When Mia meets Elizabeth's fun-loving daughter Frida, she is initially wary of being accepted into Elizabeth's family. Reluctantly, Mia agrees to a weekend getaway on the island of Fyn with Frida and Elizabeth. Forced to share a bedroom with Frida, Mia finds herself fascinated by the other woman's free-spiritedness. While out walking in the woods one night, Mia kisses Frida. Frida is ready and willing to reciprocate, and the women soon have sex for the first time. However, the weekend over, Mia must return to Stockholm and her life with Tim, and Frida to her life partner Elin.

Mia asks Frida to run away with her to Spain, but Frida reminds her of her upcoming wedding to Tim. Frida breaks up with Elin, and Mia backs out of the wedding. Frida runs away, deciding on Spain as a destination. Mia attempts to find her by asking Elin, who refuses to tell her, and then Elisabeth, who tells her that Frida's flight departs soon.
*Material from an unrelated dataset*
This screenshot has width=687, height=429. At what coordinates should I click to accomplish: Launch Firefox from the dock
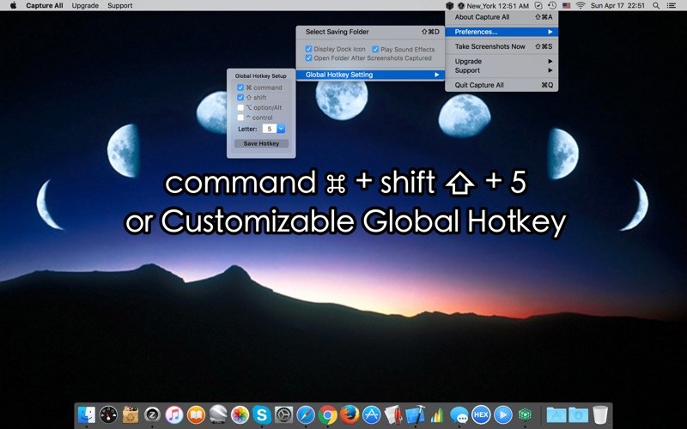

She rushes to the airport but misses Frida's flight. Mia goes on to Spain where she and Frida share a happy reunion.

==Cast==
- Ruth Vega Fernandez as Mia
- Liv Mjönes as Frida
- Krister Henriksson as Lasse
- Lena Endre as Elisabeth
- Joakim Nätterqvist as Tim
- Tom Ljungman as Oskar
- Josefine Tengblad as Elin

==Music==
The music for the film includes original scores arranged by Marc Collin, as well as songs by artists including José González, Kultiration, and Robyn.

== Reception ==
The film received a somewhat positive review from Mats Johnson in Göteborgs-Posten, who called it as a "sensual and beautiful love film." While criticising the film's conclusion, he praised the performances and Ragna Jorming's cinematography.